Super Sensitive Touch is actually the work of Synaptics - well known for its touch pad drivers - who call it "Clear Sensing" technology. What does it actually mean though?

Modern touch screen displays are composed of four layers:


Tradional Touch Display Configuration

  1. Cover or "lens" (Top/Front).
  2. Capacitive Sensing Layer.
  3. Glass Substrate for mechanical support and electrical insulation.
  4. Display (Bottom/Back).

The capacitive layer itself is made of two layers, a transmitter ("driver") and a receiver ("sensor"). Together, these layers can pick up the change in electrostatic properties (i.e. capacitance) caused when a finger touches the external cover. This arrangement means that some of the light from the display is absorbed. In turn, that means phones have to waste a certain amount of battery power in producing sufficient light to punch through the capacitive sensing layer.


Super Sensitive Touch (Clear Sensing) does away with the discrete touch sensing laying

The trick with Super Sensitive Touch (aka Clear Sensing) technology is that the capacitive sensing layer has now been built into the display unit. According to Synaptics, the driving layer has been placed behind the display, while the sensing layer is placed in front of the display.

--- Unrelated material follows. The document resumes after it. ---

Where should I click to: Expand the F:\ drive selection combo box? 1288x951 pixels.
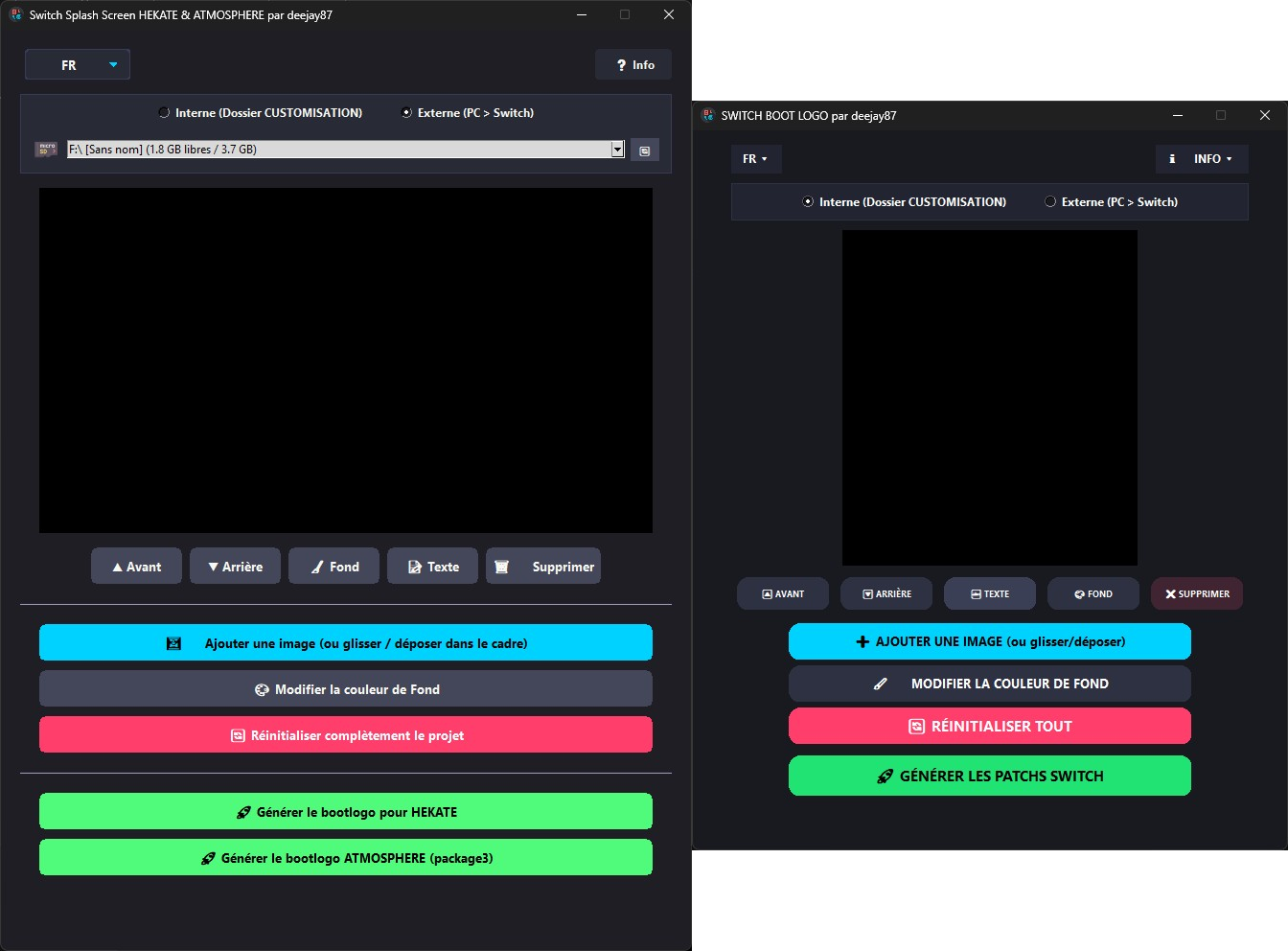click(x=617, y=149)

In turn, this has created a number of benefits.


The biggest benefit of all is there is a much higher signal to noise ratio (SNR) - and this is where the increased sensitivity is achieved. If you're not clear what this means, then look at any digital photograph you've taken in low light. All of the 'noise' in the image is random fluctuations in the optical sensor - and the same thing happens with capacitive sensors. Therefore, by cutting down the background noise the sensor can discern much weaker signals, such as would be observed from gloved fingers and fingernails.


The new integrated design will only require one controller chip

By virtue of the new integrated display and sensor configuration, less light from the display will be absorbed, which means it less power is needed to create the same output as other displays of equal brightness. Also, internal designs can be simplified too as the integrated unit will be 1mm thinner, and there only needs to be one "application specific integrated chip" (ASIC) controller because the display and sensor are an integrated device now. According to Nokia, the controller chip used in the Lumia 920 and Lumia 820 will be from Synaptics' "ClearPad Series 3" range.


Benefits of Super Sensitive Touch

Those are the claims, but we will have to wait and see until we get hold of the new Lumias to test them for ourselves!